EFF intern Emma Plankey contributed to this blog post.
Students should not have to fear expulsion for expressing themselves on social media after school and off-campus, but that is just what happened to the plaintiff in C1.G v. Siegfried. Last month, the Tenth Circuit Court of Appeals ruled the student’s expulsion violated his First Amendment rights. The court’s opinion affirms what we argued in an amicus brief last year.
We strongly support the Tenth Circuit’s holding that schools cannot regulate how students use social media off campus, even to spread “offensive, controversial speech,” unless they target members of the school community with “vulgar or abusive language.”
The case arose when the student and his friends visited a thrift shop on a Friday night. There, they posted a picture on Snapchat with an offensive joke about violence against Jews. He deleted the post and shared an apology just a few hours later, but the school suspended and eventually expelled him.
The Tenth Circuit first noted that these facts closely mimic those in Mahanoy v. B.L., a recent Supreme Court case that protected a student from suspension after she posted a picture to Snapchat with the caption “fuck cheer.” The Mahanoy Court explained that when students speak off campus, schools don’t have the same educational interests in regulating that speech. Social media does not change that. EFF argued to the Tenth Circuit that, if anything, courts should especially protect social media speech, because it is central to young people’s communication and activism.
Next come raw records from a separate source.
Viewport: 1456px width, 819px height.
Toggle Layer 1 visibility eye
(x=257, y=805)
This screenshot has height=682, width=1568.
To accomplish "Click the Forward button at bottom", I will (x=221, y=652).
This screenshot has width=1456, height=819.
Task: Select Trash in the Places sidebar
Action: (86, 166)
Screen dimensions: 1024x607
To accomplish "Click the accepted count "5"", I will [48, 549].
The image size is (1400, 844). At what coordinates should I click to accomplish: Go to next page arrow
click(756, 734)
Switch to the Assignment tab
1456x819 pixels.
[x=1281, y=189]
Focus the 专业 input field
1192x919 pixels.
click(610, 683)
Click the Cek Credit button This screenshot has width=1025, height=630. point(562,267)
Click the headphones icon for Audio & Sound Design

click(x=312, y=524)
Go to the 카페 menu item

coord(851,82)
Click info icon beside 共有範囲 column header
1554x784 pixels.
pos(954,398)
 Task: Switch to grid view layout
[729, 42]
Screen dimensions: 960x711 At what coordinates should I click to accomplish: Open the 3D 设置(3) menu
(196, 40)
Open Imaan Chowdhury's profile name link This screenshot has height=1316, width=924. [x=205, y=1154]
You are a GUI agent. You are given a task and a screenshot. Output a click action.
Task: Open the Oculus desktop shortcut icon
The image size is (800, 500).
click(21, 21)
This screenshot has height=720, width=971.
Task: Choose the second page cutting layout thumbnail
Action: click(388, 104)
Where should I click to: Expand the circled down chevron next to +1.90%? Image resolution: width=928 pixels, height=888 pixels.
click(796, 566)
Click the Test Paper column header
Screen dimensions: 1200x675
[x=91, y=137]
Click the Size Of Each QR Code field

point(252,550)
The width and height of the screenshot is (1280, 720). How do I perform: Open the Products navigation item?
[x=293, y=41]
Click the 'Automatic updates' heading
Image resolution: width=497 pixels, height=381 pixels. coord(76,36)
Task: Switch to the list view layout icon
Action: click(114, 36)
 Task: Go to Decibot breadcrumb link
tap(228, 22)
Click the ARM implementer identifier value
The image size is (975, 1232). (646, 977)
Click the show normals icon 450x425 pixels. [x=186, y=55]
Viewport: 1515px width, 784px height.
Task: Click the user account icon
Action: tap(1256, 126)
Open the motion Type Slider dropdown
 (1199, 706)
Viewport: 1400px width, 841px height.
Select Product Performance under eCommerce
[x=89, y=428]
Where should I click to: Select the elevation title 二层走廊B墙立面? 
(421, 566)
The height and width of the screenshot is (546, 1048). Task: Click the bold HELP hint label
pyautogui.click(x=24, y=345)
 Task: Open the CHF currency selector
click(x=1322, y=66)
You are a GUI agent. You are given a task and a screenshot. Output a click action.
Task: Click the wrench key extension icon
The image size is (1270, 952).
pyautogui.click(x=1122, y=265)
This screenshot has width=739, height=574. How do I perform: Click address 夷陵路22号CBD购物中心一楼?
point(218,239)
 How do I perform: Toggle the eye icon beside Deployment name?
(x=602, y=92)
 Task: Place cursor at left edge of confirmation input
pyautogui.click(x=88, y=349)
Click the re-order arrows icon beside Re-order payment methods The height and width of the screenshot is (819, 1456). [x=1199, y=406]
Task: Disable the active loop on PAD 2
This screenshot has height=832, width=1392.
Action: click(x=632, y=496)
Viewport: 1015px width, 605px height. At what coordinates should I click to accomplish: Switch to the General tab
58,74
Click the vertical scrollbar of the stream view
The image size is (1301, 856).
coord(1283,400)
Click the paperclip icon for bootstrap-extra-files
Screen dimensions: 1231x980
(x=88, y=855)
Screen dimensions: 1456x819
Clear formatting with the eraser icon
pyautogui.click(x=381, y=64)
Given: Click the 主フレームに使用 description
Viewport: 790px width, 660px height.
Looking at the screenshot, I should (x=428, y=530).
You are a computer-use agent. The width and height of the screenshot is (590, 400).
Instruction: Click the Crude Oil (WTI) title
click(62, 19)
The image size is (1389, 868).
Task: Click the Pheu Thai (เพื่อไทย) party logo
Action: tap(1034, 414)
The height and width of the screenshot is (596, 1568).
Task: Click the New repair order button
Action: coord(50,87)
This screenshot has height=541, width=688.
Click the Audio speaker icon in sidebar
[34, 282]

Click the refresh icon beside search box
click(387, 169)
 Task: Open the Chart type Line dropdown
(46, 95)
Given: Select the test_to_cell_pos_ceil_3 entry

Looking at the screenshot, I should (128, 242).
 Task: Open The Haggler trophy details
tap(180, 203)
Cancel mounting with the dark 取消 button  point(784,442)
The Tenth Circuit held the First Amendment protected the student’s speech because “it does not constitute a true threat, fighting words, or obscenity.” The “post did not include weapons, specific threats, or speech directed toward the school or its students.” While the post spread widely and the school principal received emails about it, the court correctly held that this did not amount to “a reasonable forecast of substantial disruption” that would allow regulation of protected speech.